At the conclusion of his famous voyage on the Beagle, in October 1836, young Charles Darwin (12 February 1809 – 19 April 1882) was welcomed by this Victorian scientific elite. By then his theory of evolution was already quite clear, and he knew that it would raise people’s hackles. This fear was one of the keys that delayed the publication of the theory. It took over 20 years until, in June 1858, an already mature Darwin received a letter from Alfred Russel Wallace (8 January 1823 – 7 November 1913). This young man, who was in the middle of a naturalist expedition in the Malay Archipelago, had independently arrived to the same conclusion: natural selection was the mechanism that determines the adaptation and speciation of living beings, regardless of divine influence. A humble and almost naïve Wallace then wrote to Darwin to ask for his opinion and, if Darwin felt it appropriate, to send a summary of his ideas to the eminent geologist Charles Lyell.

Darwin, thus far reluctant to publish his theory, decided then to do so. He and his circle of selected scientists organized a joint document to be read at the next meeting of the Linnean Society, although neither of the men could attend. Wallace was still in Malaysia and Darwin was in mourning over the death only three days earlier of his infant son of 19 months.

Portrait of Alfred Russel Wallace (around 1863). Credit: National Portrait Gallery

That day marks a before and after in the history of biology. But the joint article of Darwin and Wallace did not cause much of an immediate sensation. Wallace himself only learned about it much later, when “The Origin of Species” had already been published and the expected scandal had broken loose. But far from considering that the most famous and veteran naturalist had appropriated his idea, Wallace was one of the great defenders of Darwin’s ideas. So much so that in the 1930s, when the ideas of evolution reappeared with the force that they possess today, Darwinism” (1889), written by Wallace himself, was the most recent and complete version written on evolutionism and the reference work.

The circumstances of the epoch and the personal idiosyncrasies of each of the men ensured that, while Darwin would triumphantly go down in history, in contrast, the name of Alfred Russel Wallace would not appear in primary school books, nor would he have streets, parks or squares named after him. Not, at least, until today.

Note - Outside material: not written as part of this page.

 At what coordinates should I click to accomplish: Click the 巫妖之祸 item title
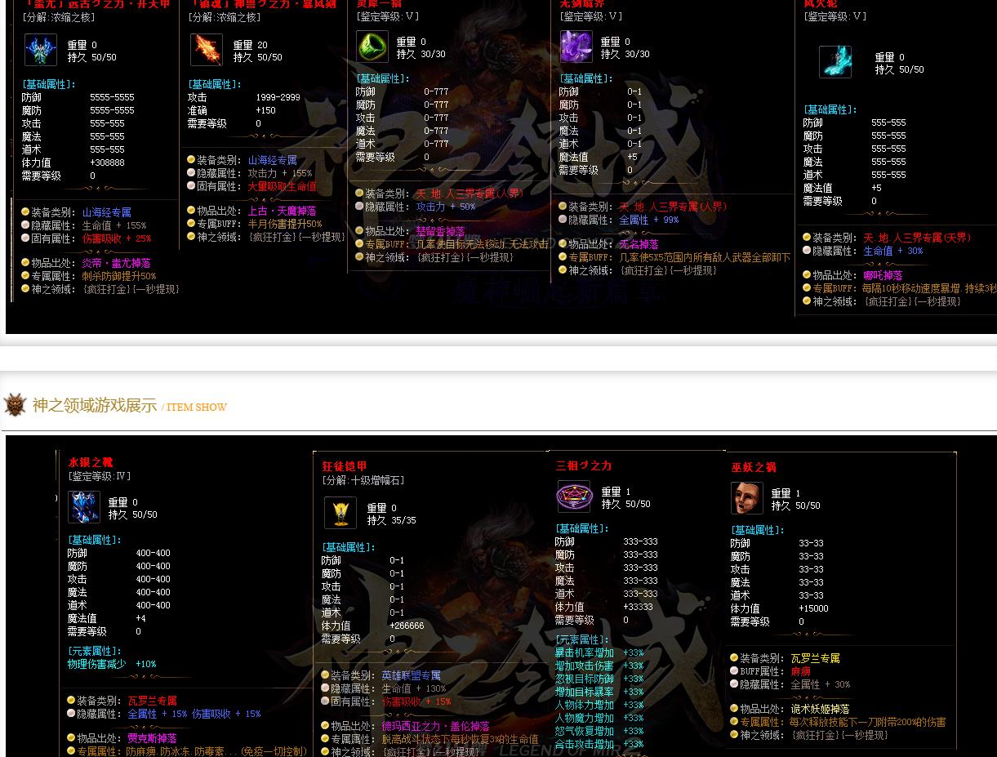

It is very well known how Charles Darwin came up with the idea of ​​natural selection after examining the different species of finches on the Galapagos Islands, collected on one leg of the Beagle voyage. Here we revindicate Wallace, recounting how he got to the same idea on his own:

Under the guise of collecting specimens for collectors in England, Wallace spent eight years in what would be one of the major voyages of discovery of the nineteenth century. First, he noticed the strange Asian subspecies of the westernmost islands of the Malay Archipelago; then he noted their absence on the eastern islands, where, however, strange species of Australian origin appeared. From this he deduced that there existed two families of animals belonging to two distinct continents separated by oceanic trenches (the so-called Wallace Line) that were, in fact, at one time joined to what are now hundreds of isolated islands. He also concluded that this isolation had led to the differentiation of the species. And, given the immense quantity of species he cataloged, he observed a continuity between all of them, a kinship so to speak. He thus deduced not only a theory of evolution, but also the mechanisms and effects that govern it and, what’s more, he framed it within a new understanding of geography: Wallace is the father of biogeography. And that is something that no one would dispute.